Saved entries:
────────

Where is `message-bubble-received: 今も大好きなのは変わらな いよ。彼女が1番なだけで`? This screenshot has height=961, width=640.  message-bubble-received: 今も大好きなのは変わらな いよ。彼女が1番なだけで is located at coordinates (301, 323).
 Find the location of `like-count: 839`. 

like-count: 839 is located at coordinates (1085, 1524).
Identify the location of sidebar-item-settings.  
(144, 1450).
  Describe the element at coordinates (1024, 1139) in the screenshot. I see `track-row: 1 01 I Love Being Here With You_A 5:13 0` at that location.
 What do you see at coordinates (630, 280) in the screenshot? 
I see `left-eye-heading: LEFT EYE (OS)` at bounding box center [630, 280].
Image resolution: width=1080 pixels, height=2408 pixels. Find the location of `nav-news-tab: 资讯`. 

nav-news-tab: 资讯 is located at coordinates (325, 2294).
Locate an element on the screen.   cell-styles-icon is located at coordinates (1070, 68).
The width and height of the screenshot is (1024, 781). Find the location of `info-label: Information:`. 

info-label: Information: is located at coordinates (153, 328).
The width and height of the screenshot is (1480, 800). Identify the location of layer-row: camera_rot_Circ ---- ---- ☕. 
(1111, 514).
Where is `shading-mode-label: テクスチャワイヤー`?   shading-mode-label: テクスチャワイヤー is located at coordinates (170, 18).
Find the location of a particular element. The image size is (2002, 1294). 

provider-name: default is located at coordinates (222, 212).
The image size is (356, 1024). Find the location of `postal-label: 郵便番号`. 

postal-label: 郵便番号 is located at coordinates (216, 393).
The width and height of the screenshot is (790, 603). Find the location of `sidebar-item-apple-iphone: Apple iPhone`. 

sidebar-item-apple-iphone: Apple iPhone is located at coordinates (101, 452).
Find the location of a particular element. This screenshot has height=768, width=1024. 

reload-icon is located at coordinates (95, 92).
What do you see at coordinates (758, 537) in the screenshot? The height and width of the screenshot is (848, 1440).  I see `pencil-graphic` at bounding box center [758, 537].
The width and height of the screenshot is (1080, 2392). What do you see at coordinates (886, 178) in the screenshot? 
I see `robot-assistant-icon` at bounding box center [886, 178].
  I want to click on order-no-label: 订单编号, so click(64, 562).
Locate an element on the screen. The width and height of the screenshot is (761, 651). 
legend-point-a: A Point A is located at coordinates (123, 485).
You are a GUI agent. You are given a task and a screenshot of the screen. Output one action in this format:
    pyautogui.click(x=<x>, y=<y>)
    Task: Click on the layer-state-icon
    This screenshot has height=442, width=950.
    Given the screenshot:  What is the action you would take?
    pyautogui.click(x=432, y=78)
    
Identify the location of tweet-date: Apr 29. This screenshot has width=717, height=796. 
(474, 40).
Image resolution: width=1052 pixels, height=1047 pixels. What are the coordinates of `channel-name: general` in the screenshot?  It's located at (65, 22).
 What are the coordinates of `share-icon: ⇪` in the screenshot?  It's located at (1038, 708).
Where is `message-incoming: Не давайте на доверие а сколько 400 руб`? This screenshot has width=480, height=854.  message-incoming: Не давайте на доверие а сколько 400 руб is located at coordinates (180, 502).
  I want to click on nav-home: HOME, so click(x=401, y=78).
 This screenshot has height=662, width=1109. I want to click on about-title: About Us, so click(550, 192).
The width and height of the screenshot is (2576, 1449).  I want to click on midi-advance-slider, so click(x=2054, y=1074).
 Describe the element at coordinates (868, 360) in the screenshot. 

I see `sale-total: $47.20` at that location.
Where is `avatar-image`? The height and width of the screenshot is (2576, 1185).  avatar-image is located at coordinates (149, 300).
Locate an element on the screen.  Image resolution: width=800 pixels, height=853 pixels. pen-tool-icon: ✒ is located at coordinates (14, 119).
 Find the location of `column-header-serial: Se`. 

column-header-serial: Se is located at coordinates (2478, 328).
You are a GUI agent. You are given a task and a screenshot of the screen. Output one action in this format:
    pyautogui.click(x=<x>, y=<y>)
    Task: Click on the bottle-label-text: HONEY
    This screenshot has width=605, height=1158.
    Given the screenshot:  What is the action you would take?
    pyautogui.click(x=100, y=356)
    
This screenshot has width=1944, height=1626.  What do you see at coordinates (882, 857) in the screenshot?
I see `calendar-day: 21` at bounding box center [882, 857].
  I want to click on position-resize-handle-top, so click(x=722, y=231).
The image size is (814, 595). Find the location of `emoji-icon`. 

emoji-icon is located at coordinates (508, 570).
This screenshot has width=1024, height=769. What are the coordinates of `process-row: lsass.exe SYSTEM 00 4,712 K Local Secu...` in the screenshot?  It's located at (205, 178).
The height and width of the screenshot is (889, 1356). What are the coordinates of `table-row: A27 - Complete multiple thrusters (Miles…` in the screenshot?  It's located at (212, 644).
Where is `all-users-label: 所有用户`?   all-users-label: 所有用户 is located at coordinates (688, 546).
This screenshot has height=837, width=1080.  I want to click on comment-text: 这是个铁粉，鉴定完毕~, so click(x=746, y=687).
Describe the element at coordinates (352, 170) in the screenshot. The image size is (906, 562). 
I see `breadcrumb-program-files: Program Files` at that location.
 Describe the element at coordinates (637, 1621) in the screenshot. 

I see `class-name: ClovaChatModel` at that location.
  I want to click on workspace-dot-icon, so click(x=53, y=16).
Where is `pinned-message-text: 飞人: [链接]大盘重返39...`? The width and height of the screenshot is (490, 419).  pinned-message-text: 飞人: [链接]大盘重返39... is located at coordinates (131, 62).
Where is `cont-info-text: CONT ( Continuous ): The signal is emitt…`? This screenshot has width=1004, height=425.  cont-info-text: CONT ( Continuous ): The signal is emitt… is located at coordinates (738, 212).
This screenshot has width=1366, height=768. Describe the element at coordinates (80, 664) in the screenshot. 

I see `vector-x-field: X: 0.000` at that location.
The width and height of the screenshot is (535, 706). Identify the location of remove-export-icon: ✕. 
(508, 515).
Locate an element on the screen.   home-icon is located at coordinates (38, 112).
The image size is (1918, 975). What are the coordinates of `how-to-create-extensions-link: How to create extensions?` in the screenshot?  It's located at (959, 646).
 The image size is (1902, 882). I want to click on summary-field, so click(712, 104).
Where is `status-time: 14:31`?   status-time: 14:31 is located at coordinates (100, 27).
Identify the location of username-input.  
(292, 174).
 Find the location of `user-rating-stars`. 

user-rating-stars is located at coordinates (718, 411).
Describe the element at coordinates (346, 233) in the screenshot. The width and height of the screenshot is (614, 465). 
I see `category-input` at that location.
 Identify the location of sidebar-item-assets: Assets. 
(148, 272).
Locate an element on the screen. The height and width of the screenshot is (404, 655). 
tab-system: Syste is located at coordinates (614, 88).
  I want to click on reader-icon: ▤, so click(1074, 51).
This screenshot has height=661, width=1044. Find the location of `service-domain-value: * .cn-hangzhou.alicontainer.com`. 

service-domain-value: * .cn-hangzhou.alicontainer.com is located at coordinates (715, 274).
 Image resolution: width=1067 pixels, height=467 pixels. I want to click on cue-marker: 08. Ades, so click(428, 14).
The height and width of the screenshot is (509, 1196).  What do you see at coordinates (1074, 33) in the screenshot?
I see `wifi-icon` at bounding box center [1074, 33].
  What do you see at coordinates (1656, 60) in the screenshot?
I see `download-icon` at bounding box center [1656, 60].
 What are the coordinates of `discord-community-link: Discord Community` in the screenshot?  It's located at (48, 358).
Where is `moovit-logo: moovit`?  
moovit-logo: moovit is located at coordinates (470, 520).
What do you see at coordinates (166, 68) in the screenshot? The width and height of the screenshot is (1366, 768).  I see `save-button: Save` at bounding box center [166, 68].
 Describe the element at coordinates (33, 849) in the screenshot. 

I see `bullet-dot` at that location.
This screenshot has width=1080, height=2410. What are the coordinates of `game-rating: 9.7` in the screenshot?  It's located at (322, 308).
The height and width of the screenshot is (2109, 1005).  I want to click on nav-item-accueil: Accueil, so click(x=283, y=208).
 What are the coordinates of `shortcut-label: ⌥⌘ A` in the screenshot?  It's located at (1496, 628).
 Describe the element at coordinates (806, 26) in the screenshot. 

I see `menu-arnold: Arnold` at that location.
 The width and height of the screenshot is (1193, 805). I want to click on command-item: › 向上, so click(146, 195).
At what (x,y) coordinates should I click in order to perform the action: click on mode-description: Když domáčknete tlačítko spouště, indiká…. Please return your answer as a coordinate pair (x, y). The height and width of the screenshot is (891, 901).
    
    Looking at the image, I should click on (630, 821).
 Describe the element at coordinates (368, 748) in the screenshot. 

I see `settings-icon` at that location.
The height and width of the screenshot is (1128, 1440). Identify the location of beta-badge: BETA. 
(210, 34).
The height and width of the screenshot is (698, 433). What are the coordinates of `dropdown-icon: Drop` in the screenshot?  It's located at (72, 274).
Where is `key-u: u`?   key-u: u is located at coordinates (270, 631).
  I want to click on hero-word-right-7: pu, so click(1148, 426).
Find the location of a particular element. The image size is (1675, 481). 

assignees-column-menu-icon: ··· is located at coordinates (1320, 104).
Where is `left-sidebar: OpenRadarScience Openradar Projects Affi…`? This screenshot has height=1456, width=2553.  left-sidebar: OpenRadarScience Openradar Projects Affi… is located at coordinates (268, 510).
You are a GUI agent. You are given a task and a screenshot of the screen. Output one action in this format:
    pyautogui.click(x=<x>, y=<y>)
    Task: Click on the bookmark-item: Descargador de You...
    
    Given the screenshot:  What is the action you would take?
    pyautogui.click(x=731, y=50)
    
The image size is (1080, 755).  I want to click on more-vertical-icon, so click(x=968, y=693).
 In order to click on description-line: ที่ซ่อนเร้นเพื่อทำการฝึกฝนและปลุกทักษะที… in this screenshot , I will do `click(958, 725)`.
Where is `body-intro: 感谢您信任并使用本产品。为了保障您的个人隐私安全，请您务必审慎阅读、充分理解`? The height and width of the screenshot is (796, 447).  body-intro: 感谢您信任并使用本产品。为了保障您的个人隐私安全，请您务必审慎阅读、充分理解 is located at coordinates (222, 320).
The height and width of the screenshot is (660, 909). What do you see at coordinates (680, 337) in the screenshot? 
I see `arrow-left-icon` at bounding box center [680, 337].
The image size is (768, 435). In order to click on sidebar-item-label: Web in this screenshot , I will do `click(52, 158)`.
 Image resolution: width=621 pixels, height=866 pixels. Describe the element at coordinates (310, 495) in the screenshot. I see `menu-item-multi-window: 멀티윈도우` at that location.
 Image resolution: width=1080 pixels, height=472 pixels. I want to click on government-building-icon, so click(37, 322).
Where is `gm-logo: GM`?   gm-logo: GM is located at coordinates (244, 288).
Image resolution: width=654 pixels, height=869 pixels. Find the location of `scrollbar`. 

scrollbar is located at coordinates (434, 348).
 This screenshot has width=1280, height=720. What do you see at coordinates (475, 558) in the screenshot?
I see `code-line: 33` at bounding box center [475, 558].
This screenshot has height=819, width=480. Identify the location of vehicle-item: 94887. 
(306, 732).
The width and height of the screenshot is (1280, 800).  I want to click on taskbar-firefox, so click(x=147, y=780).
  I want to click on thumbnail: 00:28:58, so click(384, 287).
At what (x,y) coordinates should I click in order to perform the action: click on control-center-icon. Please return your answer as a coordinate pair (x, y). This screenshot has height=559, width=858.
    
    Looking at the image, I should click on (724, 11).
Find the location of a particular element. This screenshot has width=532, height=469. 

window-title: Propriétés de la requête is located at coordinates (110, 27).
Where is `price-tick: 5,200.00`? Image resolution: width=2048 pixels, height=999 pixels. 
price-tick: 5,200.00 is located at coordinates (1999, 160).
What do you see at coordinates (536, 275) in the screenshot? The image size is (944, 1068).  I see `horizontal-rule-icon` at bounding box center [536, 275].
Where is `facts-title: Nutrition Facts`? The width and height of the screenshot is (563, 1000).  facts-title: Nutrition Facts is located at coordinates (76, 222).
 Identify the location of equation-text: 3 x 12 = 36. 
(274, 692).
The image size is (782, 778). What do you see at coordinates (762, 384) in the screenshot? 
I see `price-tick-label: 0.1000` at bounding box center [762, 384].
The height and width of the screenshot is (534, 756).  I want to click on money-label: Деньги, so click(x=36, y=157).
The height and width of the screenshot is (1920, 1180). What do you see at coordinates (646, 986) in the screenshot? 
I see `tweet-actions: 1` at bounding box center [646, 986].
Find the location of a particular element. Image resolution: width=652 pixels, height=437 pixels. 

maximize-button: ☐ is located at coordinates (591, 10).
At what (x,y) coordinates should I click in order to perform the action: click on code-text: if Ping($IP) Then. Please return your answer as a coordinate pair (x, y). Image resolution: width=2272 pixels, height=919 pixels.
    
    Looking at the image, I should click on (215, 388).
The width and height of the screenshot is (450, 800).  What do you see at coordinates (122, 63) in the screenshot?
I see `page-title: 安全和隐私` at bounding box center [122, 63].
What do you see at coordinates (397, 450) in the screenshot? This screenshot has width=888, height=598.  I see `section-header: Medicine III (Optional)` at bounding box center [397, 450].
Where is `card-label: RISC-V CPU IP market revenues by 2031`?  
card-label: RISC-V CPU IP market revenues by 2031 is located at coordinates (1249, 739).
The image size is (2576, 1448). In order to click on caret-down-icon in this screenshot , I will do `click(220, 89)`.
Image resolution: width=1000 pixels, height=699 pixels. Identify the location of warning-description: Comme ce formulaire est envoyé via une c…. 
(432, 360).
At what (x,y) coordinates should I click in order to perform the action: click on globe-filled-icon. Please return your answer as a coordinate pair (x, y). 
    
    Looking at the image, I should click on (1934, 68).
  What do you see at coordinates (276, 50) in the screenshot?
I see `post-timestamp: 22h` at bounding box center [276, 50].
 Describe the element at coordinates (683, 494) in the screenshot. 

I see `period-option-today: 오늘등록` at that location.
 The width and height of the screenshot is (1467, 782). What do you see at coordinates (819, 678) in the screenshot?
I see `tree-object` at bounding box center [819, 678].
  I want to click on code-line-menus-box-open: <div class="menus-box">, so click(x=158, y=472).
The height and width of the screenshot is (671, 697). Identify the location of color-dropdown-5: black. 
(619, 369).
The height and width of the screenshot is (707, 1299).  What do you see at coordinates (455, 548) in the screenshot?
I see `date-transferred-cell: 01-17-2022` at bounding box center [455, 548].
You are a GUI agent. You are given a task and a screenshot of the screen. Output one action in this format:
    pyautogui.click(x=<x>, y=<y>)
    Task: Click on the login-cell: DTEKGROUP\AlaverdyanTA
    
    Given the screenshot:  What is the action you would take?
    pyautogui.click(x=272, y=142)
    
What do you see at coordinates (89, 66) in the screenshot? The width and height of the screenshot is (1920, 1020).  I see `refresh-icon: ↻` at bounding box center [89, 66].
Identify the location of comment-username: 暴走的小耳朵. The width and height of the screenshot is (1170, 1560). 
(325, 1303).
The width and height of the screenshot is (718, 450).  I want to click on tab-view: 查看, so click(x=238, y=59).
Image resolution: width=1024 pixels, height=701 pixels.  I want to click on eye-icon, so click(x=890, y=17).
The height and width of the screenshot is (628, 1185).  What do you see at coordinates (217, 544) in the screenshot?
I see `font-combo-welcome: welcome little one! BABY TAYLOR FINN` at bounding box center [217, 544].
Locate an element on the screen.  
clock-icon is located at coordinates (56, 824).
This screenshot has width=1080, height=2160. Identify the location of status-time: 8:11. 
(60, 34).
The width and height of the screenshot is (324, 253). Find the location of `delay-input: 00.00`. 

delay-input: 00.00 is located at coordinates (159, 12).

────────

• [WORK INSTRUCTION]
Repeat everything from the line containing "The height and width of the screenshot is (534, 756)." down to the line containing "Looking at the image, I should click on (215, 388).", both of those lines included, exactly as they appear.

• [RESULT]
The height and width of the screenshot is (534, 756).  I want to click on money-label: Деньги, so click(x=36, y=157).
The height and width of the screenshot is (1920, 1180). What do you see at coordinates (646, 986) in the screenshot? 
I see `tweet-actions: 1` at bounding box center [646, 986].
Find the location of a particular element. Image resolution: width=652 pixels, height=437 pixels. 

maximize-button: ☐ is located at coordinates (591, 10).
At what (x,y) coordinates should I click in order to perform the action: click on code-text: if Ping($IP) Then. Please return your answer as a coordinate pair (x, y). Image resolution: width=2272 pixels, height=919 pixels.
    
    Looking at the image, I should click on (215, 388).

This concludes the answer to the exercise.